Recognized VS. Unrecognized
Recognized sororities and fraternities at SUNY Oneonta are not allowed to rush, pledge, or initiate freshmen during the student’s first semester on campus. The reason for this rule is that students who are pledging are at risk for performing poorly in their classes. We want students to have at least one semester in which to adjust to the academic demands of college before becoming involved in fraternities and sororities, so we require the Greek organizations to defer rush until students’ second semester.
As on other SUNY campuses, there are groups in Oneonta that use Greek letters and are not recognized by the College. That means that these organizations have no affiliation with or supervision by the College, do not follow the rules that are set for Greek social organizations (including the deferred rush policy), and do not give the College the names of their members. They are loosely organized social clubs that often use the Greek letters of legitimate organizations. Their use of these names is illegal because they are not formally affiliated with the national organizations. A student who joins an unrecognized group and pays dues to that group will not be a recognized member on any other campus nor have any of the alumni privileges that go with national membership. The dues that are paid are used solely for the social activities of the local group.

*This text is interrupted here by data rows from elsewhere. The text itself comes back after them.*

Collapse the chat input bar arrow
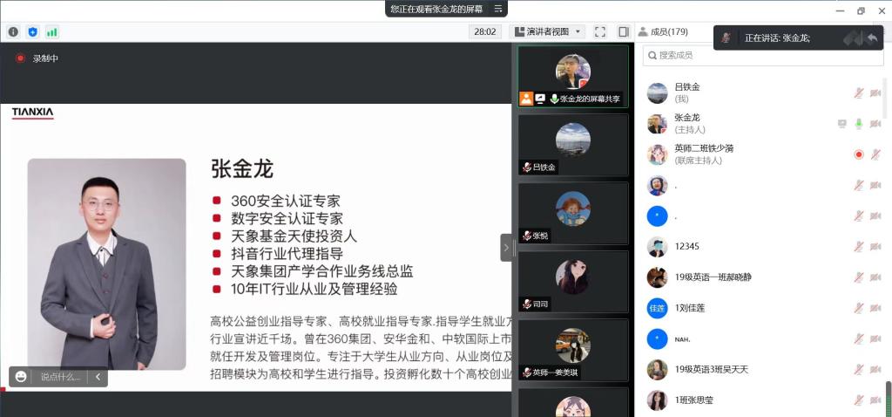Screen dimensions: 892x417 click(x=98, y=377)
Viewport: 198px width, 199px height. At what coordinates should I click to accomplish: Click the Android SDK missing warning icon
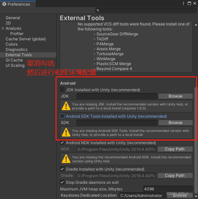(66, 132)
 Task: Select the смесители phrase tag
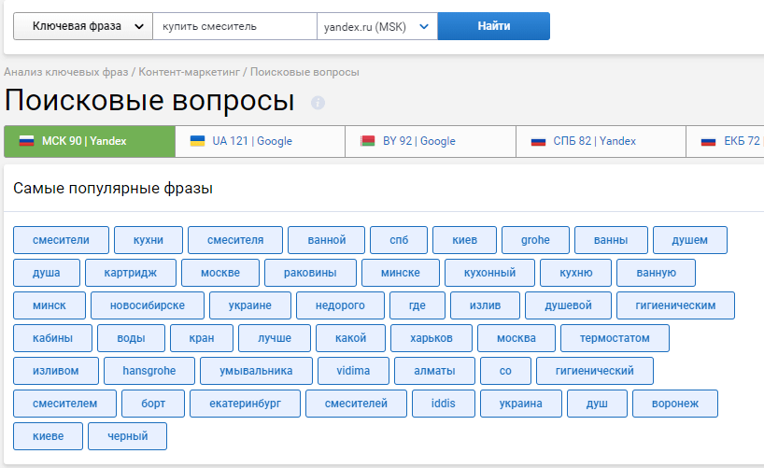[61, 240]
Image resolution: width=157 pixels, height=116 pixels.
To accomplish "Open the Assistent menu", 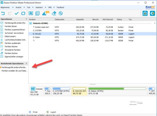I will point(39,8).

Some of these groups were at one time recognized by the College and were affiliated with national organizations but chose to end their affiliation with the College. There are Oneonta alumni who were members of these groups when they were recognized and are not aware that the status has changed. Members of unrecognized groups sometimes lie to new students about the group’s status. An example is saying that the group’s recognition is suspended but that they will regain their recognition later in the year.
Hazing has also been a problem with unrecognized groups. I want to advise you that students who rush unrecognized groups do so at their own risk of academic failure or difficulty and physical and emotional hazing.
RECOGNIZED GREEK ORGANIZATIONS
Currently there are six recognized fraternities, eight recognized sororities, and two fraternities seeking recognition. These organizations are governed by the Code of Rights and Responsibilities for Social Greek Organizations and are overseen by Ms. Eichler. Except for one fraternity which owns a house, these groups do not have houses off campus or any residence hall space assigned to them but they are allowed to use campus facilities for their activities. If members of these recognized groups choose to conduct their activities off campus, they do so at their own risk and without supervision. Some of these recognized groups are affiliated with national Greek organizations and some are long-standing local groups. If at any time you have questions about the recognition status of an organization, please contact Ms. Eichler or look at our website.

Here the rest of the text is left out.